The nominate subspecies of the buff-fronted owl is found discontinuously in the Andes from Venezuela south to southern Peru. A. h. iheringi is also found discontinuously, in Bolivia, Paraguay, eastern Brazil, and in southern Brazil, northeastern Argentina, and northeastern Paraguay. A. h. dabbenei is found in northwestern Argentina, and birds observed in western Bolivia might also be this subspecies. The subspecies of birds found locally on the tepuis of southern Venezuela and Guyana is not known.

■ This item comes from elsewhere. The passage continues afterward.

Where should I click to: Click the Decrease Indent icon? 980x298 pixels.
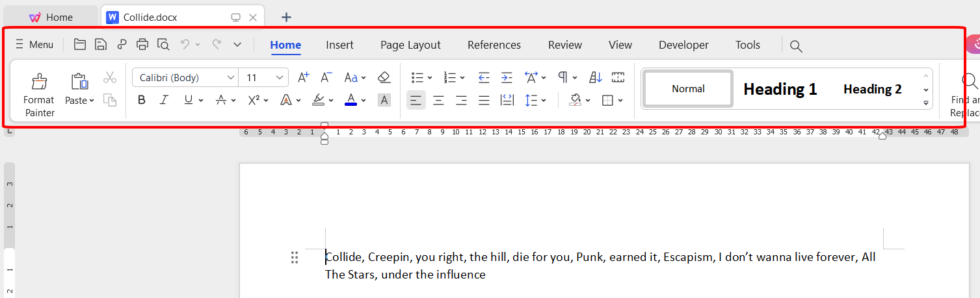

The buff-fronted owl inhabits a variety of landscapes including open humid forest, dry forest, forest edges, subtropical rainforest, and human-altered areas with fruit trees and palms. In the Andes it ranges between 1500 and 3800 m and elsewhere between about 600 and 1000 m.

==Behavior==
===Feeding===

The buff-fronted owl's hunting behavior and diet have not been studied. It has been recorded taking insects, rodents, birds, and other small vertebrates.

===Breeding===

Almost nothing is known about the buff-fronted owl's breeding phenology. A nest with three eggs was found in Brazil in March; it was in a dead palm, in what appeared to be an abandoned parrot nest cavity. Another nest was in a hollow tree.

===Vocalization===

The male buff-fronted owl's song is "a rapid, wavering trill, 'frurururururururu. Dependent fledglings give a "hissing, raspy 'cheet' begging call".

==Status==

The IUCN had originally assessed the buff-fronted owl as being Near Threatened but in 2004 downlisted it to being of Least Concern. It is generally thought to be rare but is probably overlooked. Its population is unknown and believed to be stable.